BR-GAN: structural-enhanced GAN with hybrid loss optimization for orbital angular momentum beam recovery
作者:Shuiqiu Diao, Jianjun Li, Tianfeng Zhao, Cheng Liu, Baojian Wu, Kun Qiu, Feng Wen · 发表于:Optics Express · 年份:2025 · DOI:10.1364/oe.576827 · 被引用次数:2 · 研究领域:Orbital Angular Momentum in Optics、Laser-Plasma Interactions and Diagnostics、Space Satellite Systems and Control
We propose a novel orbital angular momentum (OAM) beam recovery method based on a structural-enhanced generative adversarial network (GAN) with hybrid loss optimization (BR-GAN).
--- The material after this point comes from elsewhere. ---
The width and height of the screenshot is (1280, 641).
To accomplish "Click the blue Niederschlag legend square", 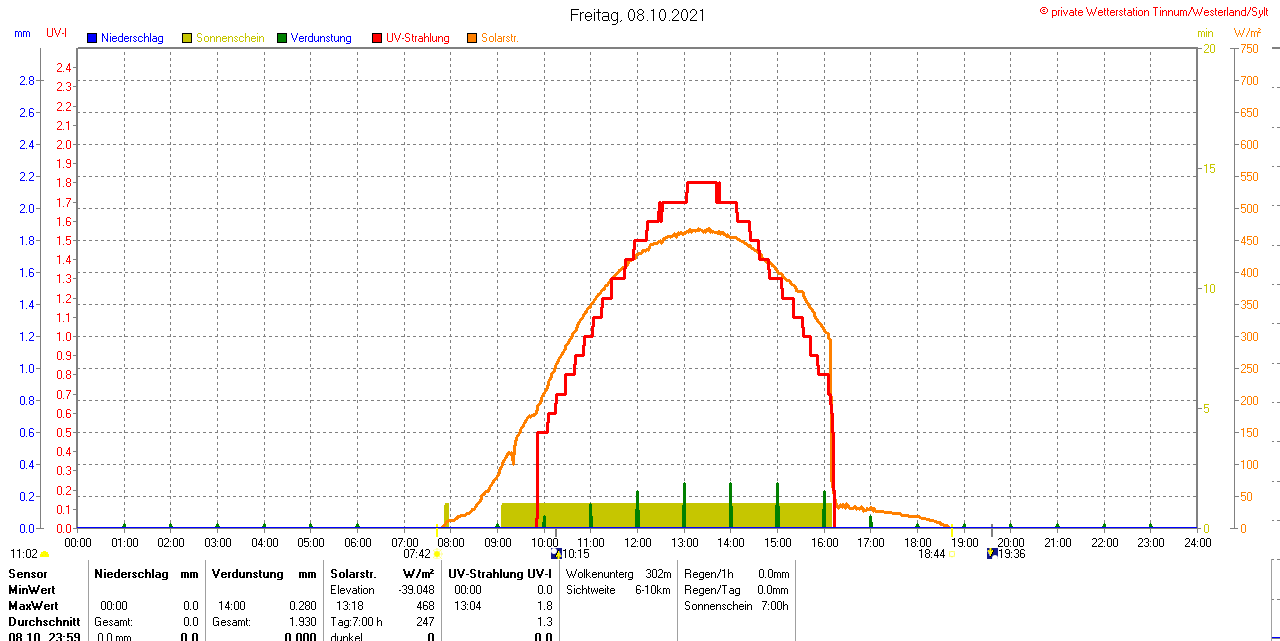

Through updating the network structure, the training design, and the loss function from original GANs, the proposed BR-GAN can perform the recovery functions of distorted OAM beams in both amplitude and phase domains originated from various distortion-strengths, inhomogeneous atmospheric turbulence (AT). Comprehensive numerical simulations have been carried out to evaluate the recovery performance, including the peak signal-to-noise ratio (PSNR), structural similarity index measure (SSIM), and mode purity of the OAM mode, and the recovered results of 41.76 dB, 0.9989, and 0.9815 obtained for the OAM + 1 as an example. A similar recovery performance has also been observed in weak, moderate, and strong turbulence scenarios. Compared with other conventional methods such as VAE, original GAN, VGG-11, or our old network, the proposed BR-GAN outperforms them in PSNR, SSIM, and mode purity, with a lead of at least 0.6045 in mode purity. Moreover, to evaluate the mode division multiplexing (MDM) transmission of OAM beams, the propagating and recovery of up to five modes have been tested by using the proposed BR-GAN, confirming its validation of the potential high-capacity free-space laser systems.